CrosstabProportions.png

A more technical explanation

The next table is, in terms of how its significance tests are read, identical to the first. In this case it is showing a crosstab of a Pick One question, Preferred Cola, by a Pick Any question, Age within Gender.

The table below shows a table that has been exported to office.

CrosstabProportion2.png Preferred cola by Age within gender

Total sample; Unweighted; base n = 322; total n = 327; 5 missing

Multiple comparison correction: None (p = 0.05); Minimal sample size for testing: 2

The top-left corner of this table shows that amongst people in the sample that are both Male and aged 18 to 24, 71% prefer Coca-Cola. The arrow to the right of the 71% indicates that males aged 18 to 24 are more likely to prefer Coca-Cola than is typical in the adult population (i.e., this is the interpretation of a significance test). More specifically:

  • The 71% observed amongst the males aged 18 to 24 is significantly different to the percentage preferring Coca-Cola amongst the rest of the sample (i.e., the percentage amongst the combined group of all the women, and, all the men aged 25 or more). The percentage amongst the rest of the sample is not shown on the table, but can be computed from the table as 42% (i.e., (49%×49 + 38%×87 + 59%×22 + 51%×59 + 33%×84)/(322 - 21)). Thus, the significance test compared 71% with 42%. Or, stated in slightly different language: each column is compared with its complement.
  • The 71% observed amongst the 18 to 24 males is higher than the percentage observed amongst the rest of the sample (this is communicated by the direction of the arrow).
  • The result is significant at approximately the 0.01 level (this is communicated by the arrow’s length). The 0.01 level of significance is equivalent to the 99% level of confidence.
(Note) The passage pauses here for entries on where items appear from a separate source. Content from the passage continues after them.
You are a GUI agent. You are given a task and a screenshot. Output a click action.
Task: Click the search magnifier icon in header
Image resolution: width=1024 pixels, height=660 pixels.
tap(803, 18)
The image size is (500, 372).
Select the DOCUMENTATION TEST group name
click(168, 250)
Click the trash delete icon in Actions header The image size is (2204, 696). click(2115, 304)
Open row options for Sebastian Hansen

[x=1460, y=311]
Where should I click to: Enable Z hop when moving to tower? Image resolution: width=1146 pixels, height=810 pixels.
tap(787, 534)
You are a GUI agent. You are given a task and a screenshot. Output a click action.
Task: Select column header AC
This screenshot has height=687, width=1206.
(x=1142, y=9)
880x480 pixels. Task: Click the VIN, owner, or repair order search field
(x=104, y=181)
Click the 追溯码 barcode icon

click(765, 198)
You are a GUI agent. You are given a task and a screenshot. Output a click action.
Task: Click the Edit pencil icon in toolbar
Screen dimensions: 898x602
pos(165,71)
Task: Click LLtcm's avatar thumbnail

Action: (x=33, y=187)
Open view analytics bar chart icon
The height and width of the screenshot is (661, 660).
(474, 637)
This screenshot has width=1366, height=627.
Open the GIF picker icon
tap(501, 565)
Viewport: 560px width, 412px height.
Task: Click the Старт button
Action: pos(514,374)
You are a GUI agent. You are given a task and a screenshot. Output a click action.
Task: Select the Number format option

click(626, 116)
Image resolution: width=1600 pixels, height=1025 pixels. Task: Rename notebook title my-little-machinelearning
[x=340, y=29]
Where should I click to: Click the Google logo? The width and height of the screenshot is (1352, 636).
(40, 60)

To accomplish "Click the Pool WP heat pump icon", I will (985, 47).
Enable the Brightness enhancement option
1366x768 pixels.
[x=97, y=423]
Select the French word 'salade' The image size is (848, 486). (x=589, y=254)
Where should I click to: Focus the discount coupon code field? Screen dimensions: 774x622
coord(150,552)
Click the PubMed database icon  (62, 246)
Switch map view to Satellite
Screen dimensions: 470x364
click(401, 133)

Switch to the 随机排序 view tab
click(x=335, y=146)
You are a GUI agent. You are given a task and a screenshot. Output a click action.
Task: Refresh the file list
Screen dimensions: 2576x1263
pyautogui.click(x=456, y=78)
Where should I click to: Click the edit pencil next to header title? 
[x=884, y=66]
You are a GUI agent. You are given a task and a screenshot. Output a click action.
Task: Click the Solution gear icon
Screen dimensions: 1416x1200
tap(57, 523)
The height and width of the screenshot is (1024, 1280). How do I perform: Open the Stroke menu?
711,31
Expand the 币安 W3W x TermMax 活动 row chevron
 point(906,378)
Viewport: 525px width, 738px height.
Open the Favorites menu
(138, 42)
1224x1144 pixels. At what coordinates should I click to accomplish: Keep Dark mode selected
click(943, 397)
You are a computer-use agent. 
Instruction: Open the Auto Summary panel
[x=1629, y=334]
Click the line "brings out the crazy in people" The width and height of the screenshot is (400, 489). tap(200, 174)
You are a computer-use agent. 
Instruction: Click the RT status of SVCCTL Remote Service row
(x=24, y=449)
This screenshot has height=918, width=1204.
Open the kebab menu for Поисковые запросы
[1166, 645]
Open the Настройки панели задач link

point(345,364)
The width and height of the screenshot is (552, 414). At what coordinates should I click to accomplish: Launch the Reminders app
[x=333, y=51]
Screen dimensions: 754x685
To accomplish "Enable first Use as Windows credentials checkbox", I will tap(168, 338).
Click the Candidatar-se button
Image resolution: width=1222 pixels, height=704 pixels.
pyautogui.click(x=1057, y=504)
The footer of the table contains additional information describing how the testing was conducted. It shows that: arrows have only been presented where tests have been significant at the 0.05 level; no tests were conducted involving groups with sample sizes of less than 2; and, that no multiple comparison correction was applied.

The color-coding in the table indicates statistical significance. A blue color indicates that the numbers are significantly 'high' and red that they are significantly 'low'. Arrows also indicate the statistical significance of the cells. The length of the arrow indicates the degree of statistical significance relative to the other cells in the table.